Les perspectives économiques de la région MENAAP (Moyen-Orient, Afrique du Nord, Afghanistan et Pakistan) se dégradent nettement. Alors que l’année 2026 était initialement perçue comme une phase de consolidation, l’escalade récente du conflit au Moyen-Orient a profondément rebattu les cartes.
Entre perturbations stratégiques, à l’instar de la fermeture du détroit d’Ormuz, et destructions d’infrastructures énergétiques, les répercussions se font déjà sentir sur les marchés mondiaux et la stabilité financière régionale.
Selon les projections actualisées du Groupe de la Banque mondiale, la croissance économique de la région (hors Iran) devrait fortement ralentir, passant de 4% en 2025 à seulement 1,8% en 2026, soit une révision à la baisse de 2,4 points de pourcentage par rapport aux prévisions établies en janvier.
Les pays du Conseil de coopération du Golfe (CCG), moteurs économiques de la région, sont particulièrement touchés. Leur croissance devrait chuter de 4,4% à 1,3%, illustrant l’ampleur du choc.
Un choc exogène qui accentue des fragilités structurelles
Pour la Banque mondiale, cette crise intervient dans un contexte déjà marqué par des vulnérabilités persistantes : productivité stagnante, secteur privé limité et difficultés structurelles sur le marché de l’emploi.
En cas de prolongation du conflit, les risques de dégradation pourraient s’intensifier. L’institution alerte notamment sur une hausse de l’inflation, alimentée par l’augmentation des prix de l’énergie et des produits alimentaires, ainsi que sur un recul des flux financiers, en lien avec la baisse attendue du tourisme et des transferts des expatriés.

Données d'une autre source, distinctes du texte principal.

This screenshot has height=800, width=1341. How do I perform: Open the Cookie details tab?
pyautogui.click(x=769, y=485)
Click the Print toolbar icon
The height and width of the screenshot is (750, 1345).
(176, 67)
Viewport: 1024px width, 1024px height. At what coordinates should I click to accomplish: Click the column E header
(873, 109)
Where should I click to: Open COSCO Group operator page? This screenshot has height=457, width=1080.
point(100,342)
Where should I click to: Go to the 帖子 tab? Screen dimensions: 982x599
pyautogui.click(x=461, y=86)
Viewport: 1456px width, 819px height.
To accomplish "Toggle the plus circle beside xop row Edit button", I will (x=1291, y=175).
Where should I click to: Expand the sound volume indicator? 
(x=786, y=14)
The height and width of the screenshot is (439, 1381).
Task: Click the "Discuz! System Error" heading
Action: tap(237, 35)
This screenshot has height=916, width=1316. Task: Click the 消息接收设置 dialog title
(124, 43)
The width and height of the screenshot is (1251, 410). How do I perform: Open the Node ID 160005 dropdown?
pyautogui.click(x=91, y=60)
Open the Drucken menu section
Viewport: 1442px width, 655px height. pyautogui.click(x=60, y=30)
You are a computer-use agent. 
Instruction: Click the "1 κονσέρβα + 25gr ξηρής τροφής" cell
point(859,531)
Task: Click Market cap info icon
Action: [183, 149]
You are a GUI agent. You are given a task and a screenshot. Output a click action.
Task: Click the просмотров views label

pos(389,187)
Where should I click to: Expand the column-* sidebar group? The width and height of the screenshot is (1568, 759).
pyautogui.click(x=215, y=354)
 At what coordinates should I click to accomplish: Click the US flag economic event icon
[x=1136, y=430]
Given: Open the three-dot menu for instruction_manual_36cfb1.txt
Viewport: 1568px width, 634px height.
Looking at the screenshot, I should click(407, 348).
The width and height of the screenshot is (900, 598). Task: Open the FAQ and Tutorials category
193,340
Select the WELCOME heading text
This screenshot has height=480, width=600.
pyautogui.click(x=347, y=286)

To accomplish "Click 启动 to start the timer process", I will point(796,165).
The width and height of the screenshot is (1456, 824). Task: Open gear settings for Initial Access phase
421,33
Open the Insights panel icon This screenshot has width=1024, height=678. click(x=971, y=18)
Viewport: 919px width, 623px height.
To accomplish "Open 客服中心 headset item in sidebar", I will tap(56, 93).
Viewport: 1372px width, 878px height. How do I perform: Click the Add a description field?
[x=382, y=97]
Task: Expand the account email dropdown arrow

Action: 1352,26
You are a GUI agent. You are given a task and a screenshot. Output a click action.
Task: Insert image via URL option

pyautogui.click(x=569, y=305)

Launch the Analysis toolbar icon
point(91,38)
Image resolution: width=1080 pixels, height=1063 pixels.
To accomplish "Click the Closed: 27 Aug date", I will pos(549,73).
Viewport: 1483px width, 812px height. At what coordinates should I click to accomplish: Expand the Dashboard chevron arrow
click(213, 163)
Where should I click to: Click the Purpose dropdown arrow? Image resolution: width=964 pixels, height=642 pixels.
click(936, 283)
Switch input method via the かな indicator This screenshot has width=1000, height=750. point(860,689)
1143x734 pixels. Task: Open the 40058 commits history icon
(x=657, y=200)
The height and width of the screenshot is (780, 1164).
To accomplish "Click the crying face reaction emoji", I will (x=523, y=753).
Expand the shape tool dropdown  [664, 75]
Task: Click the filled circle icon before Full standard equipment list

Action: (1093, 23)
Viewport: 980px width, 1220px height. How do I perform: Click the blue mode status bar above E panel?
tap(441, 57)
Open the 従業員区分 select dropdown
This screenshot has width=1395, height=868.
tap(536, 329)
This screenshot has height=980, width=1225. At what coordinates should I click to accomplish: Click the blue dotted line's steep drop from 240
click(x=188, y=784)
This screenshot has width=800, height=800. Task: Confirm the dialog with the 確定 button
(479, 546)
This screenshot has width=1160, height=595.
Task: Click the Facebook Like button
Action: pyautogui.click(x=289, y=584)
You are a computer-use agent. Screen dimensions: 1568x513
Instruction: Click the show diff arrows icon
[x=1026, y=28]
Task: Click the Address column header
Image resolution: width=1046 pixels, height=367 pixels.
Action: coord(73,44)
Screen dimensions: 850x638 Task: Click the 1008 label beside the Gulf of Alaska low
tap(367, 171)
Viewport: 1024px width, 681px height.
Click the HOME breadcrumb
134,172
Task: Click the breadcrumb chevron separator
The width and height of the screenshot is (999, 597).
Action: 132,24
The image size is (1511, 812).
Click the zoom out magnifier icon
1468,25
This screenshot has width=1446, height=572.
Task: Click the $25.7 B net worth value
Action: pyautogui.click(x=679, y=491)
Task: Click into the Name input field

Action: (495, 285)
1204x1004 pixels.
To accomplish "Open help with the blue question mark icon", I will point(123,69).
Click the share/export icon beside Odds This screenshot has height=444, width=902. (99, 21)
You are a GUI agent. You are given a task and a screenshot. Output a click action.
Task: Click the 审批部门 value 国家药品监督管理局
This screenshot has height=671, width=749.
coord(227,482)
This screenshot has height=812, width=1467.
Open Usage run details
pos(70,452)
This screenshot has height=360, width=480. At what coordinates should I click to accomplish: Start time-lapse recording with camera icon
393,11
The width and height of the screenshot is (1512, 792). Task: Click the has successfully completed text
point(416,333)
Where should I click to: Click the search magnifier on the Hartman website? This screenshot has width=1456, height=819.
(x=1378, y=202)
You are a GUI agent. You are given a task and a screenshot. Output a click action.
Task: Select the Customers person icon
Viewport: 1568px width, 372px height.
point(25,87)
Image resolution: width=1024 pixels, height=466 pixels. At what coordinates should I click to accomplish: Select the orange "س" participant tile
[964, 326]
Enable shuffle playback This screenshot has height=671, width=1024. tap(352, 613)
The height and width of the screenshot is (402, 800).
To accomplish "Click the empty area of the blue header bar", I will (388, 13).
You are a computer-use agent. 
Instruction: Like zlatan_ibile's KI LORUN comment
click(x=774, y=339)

À cela s’ajoutent des pressions sociales accrues, notamment sur les finances publiques, ainsi que des risques de nouveaux déplacements de populations.
Des politiques industrielles à repenser
Face à cette conjoncture, la Banque mondiale appelle les gouvernements à revoir leur approche économique. Le rapport met en lumière les limites des politiques industrielles menées au cours de la dernière décennie, largement soutenues par les fonds souverains et les entreprises publiques, mais dont les résultats sont jugés « mitigés ».
L’enjeu, selon l’institution, réside désormais dans une mise en œuvre plus rigoureuse et réaliste de ces politiques. Deux priorités sont identifiées : le renforcement des institutions et un ciblage plus précis des interventions publiques.
2026, une année charnière
Dans ce contexte, l’année 2026 s’annonce décisive pour la région MENAAP. Entre gestion des répercussions du conflit et nécessité d’engager des réformes structurelles profondes, la marge de manœuvre des États se réduit, rendant indispensable une action rapide et coordonnée.